When asked last month if the US economy was heading into stagflation, Fed Chair Jerome Powell said he didn't see the "stag" nor the "flation" in the data he looks at.
Well, US Q2 GDP growth estimates as forecasted by the Atlanta Fed's GDP Now service have been weakening, and Q1's anemic reported GDP growth rate of 1.6% was revised further downwards to a paltry 1.3%
That's some "stag" right there.
And CPI remains quite sticky at 3.3%, solidly higher than it was 9 months ago.
So that's some "flation"
To learn how to protect the purchasing power of your wealth in an increasingly stagflationary environment, we're fortunate to be joined today by Matthew Piepenburg of Von Greyerz Gold.
Matt delivers an eloquent excoriation of our folly for building up more debt that we can ever repay (and continuing to do so at a rapid rate).
And he explains why the main casualty of this will be the accelerating erosion in the purchasing power of fiat currencies.
Here are my key takeaways from this interview:
Matthew views the global economy and financial markets as precarious due to unsustainable debt levels. The world is approaching $400 trillion in global debt, with the U.S. nearing $35 trillion in public debt and having $210 trillion in unfunded liabilities. The U.S. debt-to-GDP ratio is over 120%, and the deficit-to-GDP ratio is around 6-7%, indicating severe fiscal imbalances. Debt influences markets, currencies, politics, and social structures, leading to centralization and opportunism. Historical data has shown that debt destroys economies, implying that current unsustainable debt levels will lead to a grim outlook for the global macro environment.

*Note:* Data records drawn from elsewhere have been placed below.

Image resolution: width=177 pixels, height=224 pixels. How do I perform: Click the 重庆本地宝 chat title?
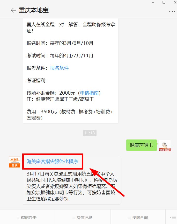(x=34, y=10)
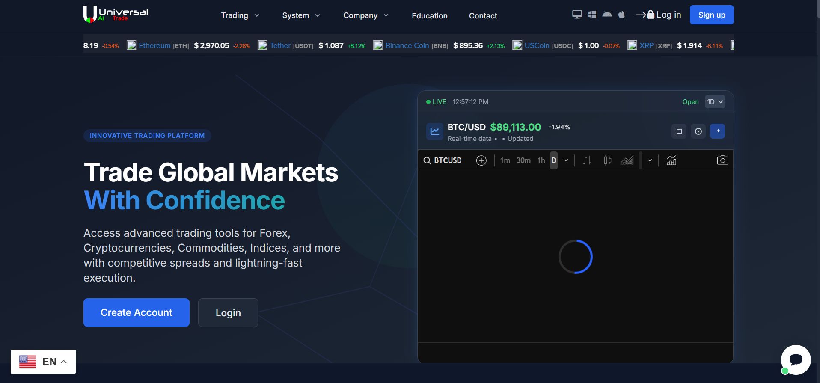Click the Windows platform icon
The height and width of the screenshot is (383, 820).
[592, 15]
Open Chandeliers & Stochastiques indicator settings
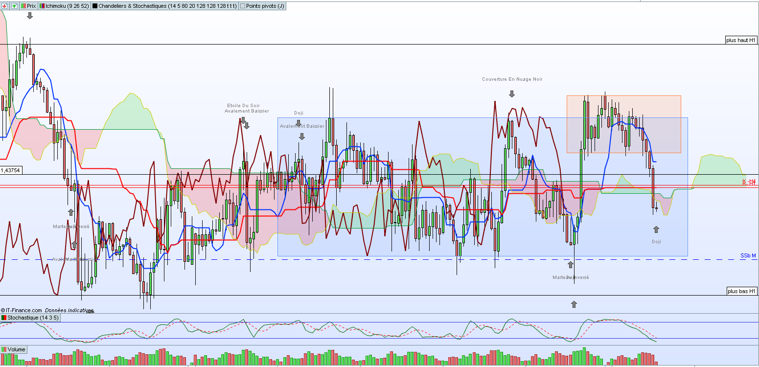This screenshot has height=367, width=759. coord(165,6)
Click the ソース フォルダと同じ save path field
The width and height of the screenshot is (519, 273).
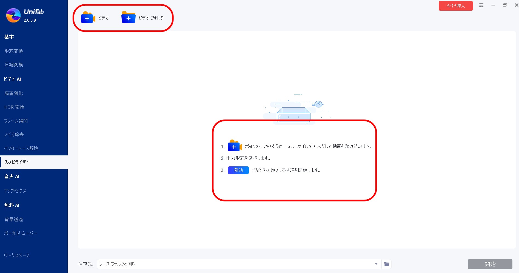pos(236,264)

He believes markets are overvalued, with the S&P and Nasdaq driven by a small number of companies, mirroring the Dot-Com bubble. Despite potential nominal gains, real returns will be undermined by inflation and currency debasement. The U.S. equity markets, driven by forms of liquidity, may rise, but the purchasing power will diminish due to inflation, which is currently at 3.5% and remains "sticky."
The Federal Reserve faces a challenge between controlling inflation and managing the growing debt burden. Piepenburg expects the Fed to cut rates or implement liquidity measures, driven by the interest expense on debt projected to reach $1.6 trillion, surpassing the U.S. military budget. Fiscal spending will continue to drive inflationary pressures despite any short-term disinflationary measures.
Inflation and currency debasement lead to wealth inequality and social unrest. Piepenburg emphasizes that middle-class Americans are severely impacted by inflation, which erodes purchasing power. The official CPI data understates actual inflation, which is felt more acutely by the middle class in everyday expenses.
Matthew argues that the Fed’s policies will ultimately lead to
inflation as a means to manage debt, regardless of short-term disinflationary events like market corrections. Historical precedent shows that debt-soaked nations resort to inflationary policies to reduce debt burdens. He predicts that the endgame for current monetary policy is significant currency debasement.
In the East, there is a historical understanding of economic cycles and wealth preservation through assets like gold. The East views gold as a stable store of value, which contrasts with the West’s focus on speculative investments and short-term returns. Piepenburg notes that 70% of bullion market purchases come from China, India, and the Middle East, while Western financial markets show disinterest in gold.
Eastern countries view gold as a stable store of value and are wary of fiat currencies. The East prefers to save in gold and spend in fiat currencies, reflecting a long-term perspective on wealth preservation. Western investors, on the other hand, focus on speculative returns and often overlook gold’s stability.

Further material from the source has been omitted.